Fairerweise müsste die Frage lauten: «Warum sind so viele Menschen so kindisch?» Frauen haben in diesem Punkt keine Monopolstellung, wie ein Blick in die Tagespresse zeigt. Dennoch gibt es wesentliche Unterschiede zwischen männlicher und weiblicher Unreife, und die ist der Sozialisierung geschuldet, also der Art, wie Kinder betrachtet und behandelt werden: Wie spricht man zu Mädchen? Was lobt man? Was nicht? Wann ist ein Mädchen lieb und anständig? Wann nicht? Auch wenn wir es für überholt und falsch halten, und zwar zu Recht, gilt ein männlicher Jugendlicher, der seine Gefühle zeigt, noch immer als unmännlich, während eine junge Frau, die ihre Meinung sagt, bald als unbequem und aufmüpfig gilt.
«Wir sollten uns gut überlegen, was wir unseren Töchtern sagen»

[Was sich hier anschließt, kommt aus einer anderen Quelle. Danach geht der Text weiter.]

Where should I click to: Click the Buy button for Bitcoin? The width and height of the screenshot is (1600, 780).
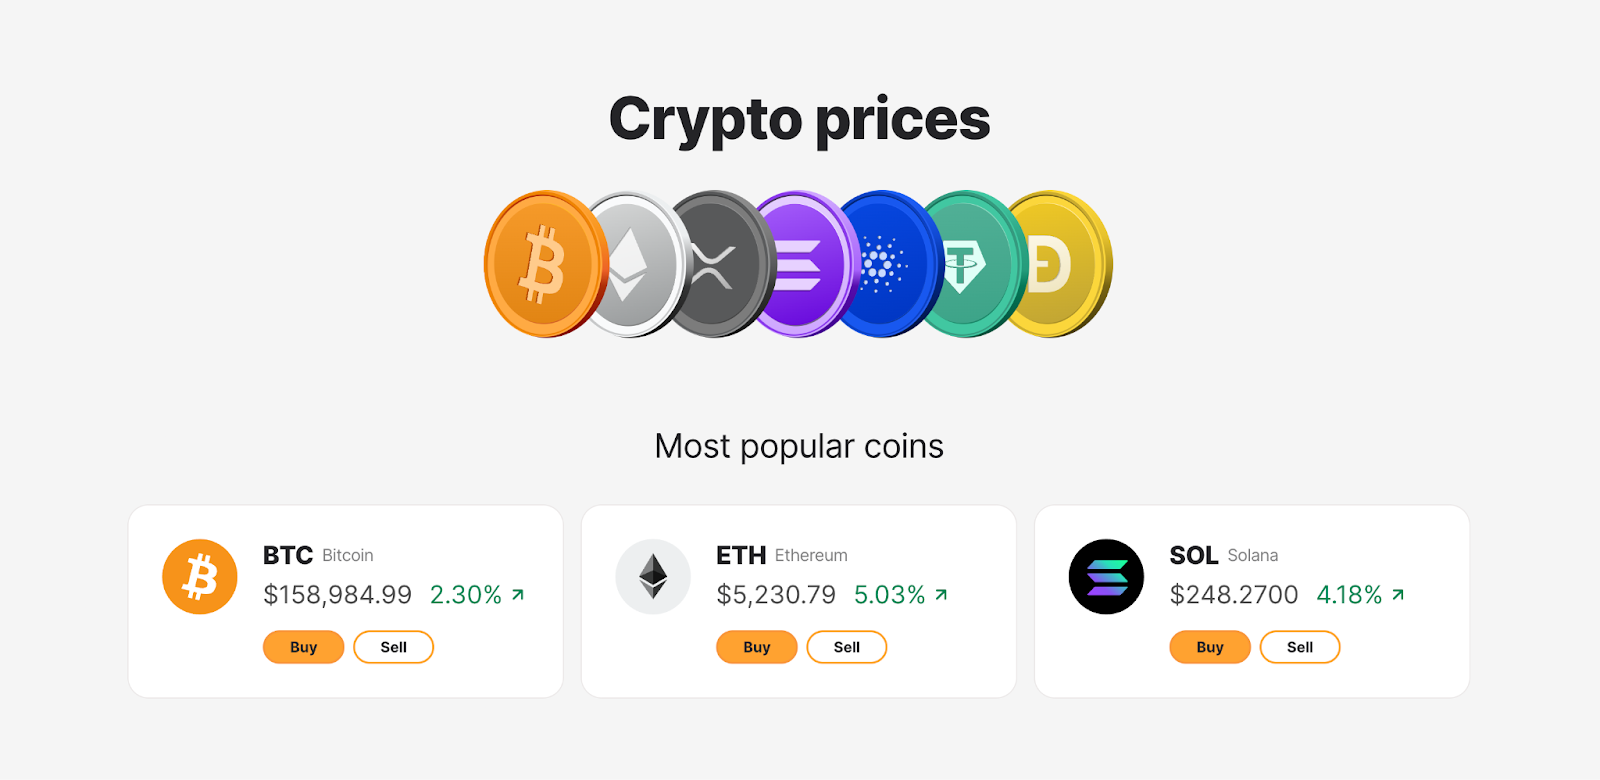point(303,647)
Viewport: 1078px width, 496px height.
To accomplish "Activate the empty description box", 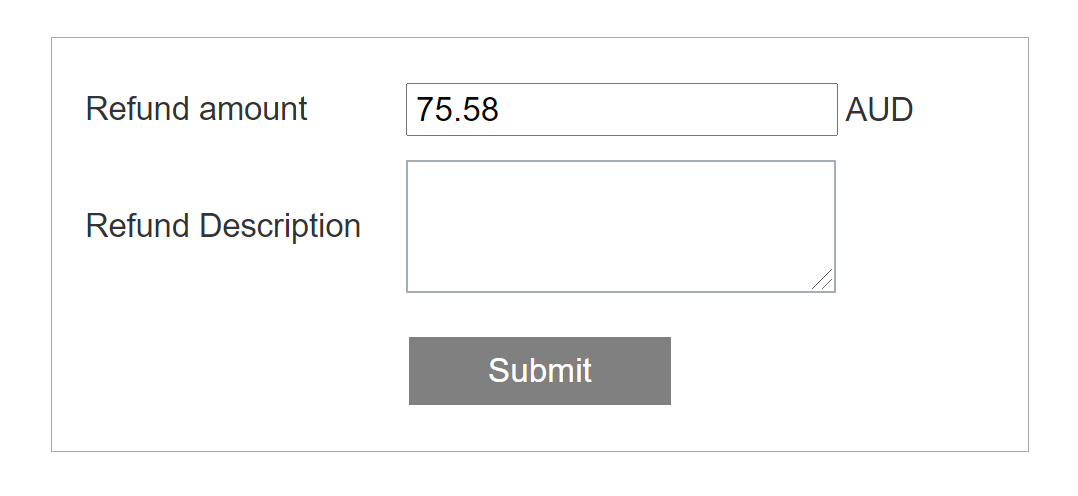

Man lehnt sich wohl nicht allzu weit aus dem Fenster, wenn man behauptet, dass Frauen zu einer gewissen Kindlichkeit geradezu erzogen werden. Sie werden für das Mädchenhafte gelobt, also für das Hübsche, Unschuldige, Niedliche, während man ihnen immer wieder zu verstehen gibt, dass Selbstbewusstsein und Unabhängigkeit etwas ist, an dem sich nur Huren und Hexen versuchen. Kein Wunder, bleiben viele von ihnen auf einer Teenager-Entwicklungsstufe stehen – es ist der Platz, den wir ihnen zuweisen und auf dem sie sich sicher fühlen.
Die attraktiven unter ihnen sind es ausserdem gewohnt, dass ihnen ohnehin ständig von allen Seiten die Welt zu Füssen gelegt wird. Sie kennen keine Widerrede und keine Kritik, und wenn sie dann doch mal erfolgt, empfinden sie es als Majestätsbeleidigung – und reagieren wie ein Kind mit Wut und Tränen darauf. Das ist mühsam und ärgerlich, aber eben die Folge von jahrzehntelangem «Du bist aber herzig!». Wir sollten uns gut überlegen, was wir unseren Töchtern sagen. Wir prägen damit ihr Leben. Und das all jener, die mit ihnen zu tun haben werden.